Data breaches at the U.S. government's personnel management agency by hackers, with suspicions centering on China, involved millions more people than previously estimated, U.S. officials said on Thursday.
The Office of Personnel Management (OPM) said the stolen data included Social Security numbers and other sensitive information on 21.5 million people who have undergone background checks for security clearances.
That is in addition to data on about 4.2 million current and former federal workers that was stolen in what the OPM called a "separate but related" hacking incident. Because many people were affected by both hacks, a total of 22.1 million people were affected, or almost 7 percent of the U.S. population.
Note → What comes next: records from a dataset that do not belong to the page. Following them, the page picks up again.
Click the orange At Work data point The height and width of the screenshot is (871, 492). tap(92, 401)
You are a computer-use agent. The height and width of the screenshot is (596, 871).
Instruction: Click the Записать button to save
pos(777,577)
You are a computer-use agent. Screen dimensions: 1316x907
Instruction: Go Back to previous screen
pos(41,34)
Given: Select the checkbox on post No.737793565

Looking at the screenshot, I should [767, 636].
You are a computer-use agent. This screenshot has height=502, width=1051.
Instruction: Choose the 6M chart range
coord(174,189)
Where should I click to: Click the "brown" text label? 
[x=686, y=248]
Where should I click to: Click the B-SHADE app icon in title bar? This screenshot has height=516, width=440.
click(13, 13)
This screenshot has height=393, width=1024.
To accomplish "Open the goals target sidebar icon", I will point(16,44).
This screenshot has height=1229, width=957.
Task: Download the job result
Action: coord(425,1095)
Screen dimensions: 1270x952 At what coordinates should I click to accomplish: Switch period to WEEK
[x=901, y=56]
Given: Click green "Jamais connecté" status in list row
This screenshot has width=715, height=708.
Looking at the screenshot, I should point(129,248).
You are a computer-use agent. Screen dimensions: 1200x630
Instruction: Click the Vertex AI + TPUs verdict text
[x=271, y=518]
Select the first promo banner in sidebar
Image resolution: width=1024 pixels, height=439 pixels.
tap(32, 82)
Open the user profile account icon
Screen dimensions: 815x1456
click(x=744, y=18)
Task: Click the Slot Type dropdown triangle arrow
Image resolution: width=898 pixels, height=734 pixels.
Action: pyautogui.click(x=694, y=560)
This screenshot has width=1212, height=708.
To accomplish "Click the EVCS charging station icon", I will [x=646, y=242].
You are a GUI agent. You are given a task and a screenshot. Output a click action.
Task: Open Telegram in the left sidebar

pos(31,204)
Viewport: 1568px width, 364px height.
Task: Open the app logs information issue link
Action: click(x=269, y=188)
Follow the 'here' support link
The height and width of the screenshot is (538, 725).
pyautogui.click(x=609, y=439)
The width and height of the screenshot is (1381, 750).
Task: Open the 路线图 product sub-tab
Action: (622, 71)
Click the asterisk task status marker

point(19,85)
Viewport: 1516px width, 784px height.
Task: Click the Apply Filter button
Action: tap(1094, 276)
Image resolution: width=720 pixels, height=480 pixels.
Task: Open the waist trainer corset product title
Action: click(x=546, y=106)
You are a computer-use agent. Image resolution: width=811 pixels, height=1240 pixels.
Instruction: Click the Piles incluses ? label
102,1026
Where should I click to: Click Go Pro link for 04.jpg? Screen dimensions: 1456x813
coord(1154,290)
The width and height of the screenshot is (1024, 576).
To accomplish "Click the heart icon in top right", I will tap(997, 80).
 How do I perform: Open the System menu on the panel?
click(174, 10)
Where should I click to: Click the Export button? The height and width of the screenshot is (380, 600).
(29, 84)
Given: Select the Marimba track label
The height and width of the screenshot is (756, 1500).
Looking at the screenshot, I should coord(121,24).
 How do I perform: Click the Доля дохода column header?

Those exposed included 19.7 million who applied for the clearances, plus 1.8 million non-applicants, mostly spouses or co-habitants of applicants, the agency said. The breach had already been considered one of the most damaging on record because of its scale and, more importantly, the sensitivity of the material taken.
The United States has identified China as the leading suspect in the massive hacking of the U.S. government agency, an assertion China's Foreign Ministry dismissed as "absurd logic."
Asked during a conference call with reporters on Thursday whether China was responsible, a White House National Security Council official, Michael Daniel, said "we're not really prepared to comment at this time on the attribution behind this event."
Daniel, special assistant to the president and cybersecurity coordinator at the National Security Council, said that "at this point the investigation into the attribution of this event is still ongoing and we are exploring all of the different options that we have."
The incidents have outraged members of Congress and worried the millions of Americans affected since they were revealed last month. Some lawmakers have called for the resignation of Katherine Archuleta, the OPM director.
AGENCY CHIEF WILL NOT RESIGN
Archuleta said neither she nor OPM chief information officer Donna Seymour would be resigning. "I am committed to the work that I am doing at OPM," Archuleta told reporters. "I have trust in the staff that is there."
OPM said in a statement that its investigation had found no information "at this time" to suggest any misuse or further dissemination of the information stolen from its systems.
It said some records included findings from interviews conducted by background investigators and about 1.1 million include fingerprints.
Background investigation records contained some information on mental health and financial history provided by security clearance applicants and others contacted during their investigations. OPM said there was no evidence that separate systems storing information on health, financial, payroll and retirement records of federal employees were affected by the hacking.
OPM said it is highly likely that anyone who went through a background investigation after 2000 was affected by the cyber breach. Those who underwent background checks before 2000 might be impacted but it is less likely, the personnel agency said.
The Social Security numbers are just the tip of the iceberg.
The critical information, which was not encrypted, involves a complete rundown of the personal lives of some 90 percent of applicants for security clearances, mainly excepting most undercover CIA agents.
That includes drug use, romantic histories and close friends abroad of those in the military, National Security Agency (NSA) and sensitive State Department posts, among many others, essentially a road map for what weaknesses might be used for blackmail by a foreign power.
Though not attributing the attack in public to China, investigators have told Reuters that their prime suspect is a team tied to that nation's Ministry of State Security. The evidence includes a specific piece of malicious software and the use of a stolen digital certificate, both of which had been seen in only a small number of attacks that had been tied to the same group.
Dmitri Alperovitch, chief technology officer at security firm CrowdStrike, said his company's analysis of data about the breach provided by the government made it clear that one or another part of the Chinese government directed the hacking.
"It's a tremendous coup for China," Alperovitch said.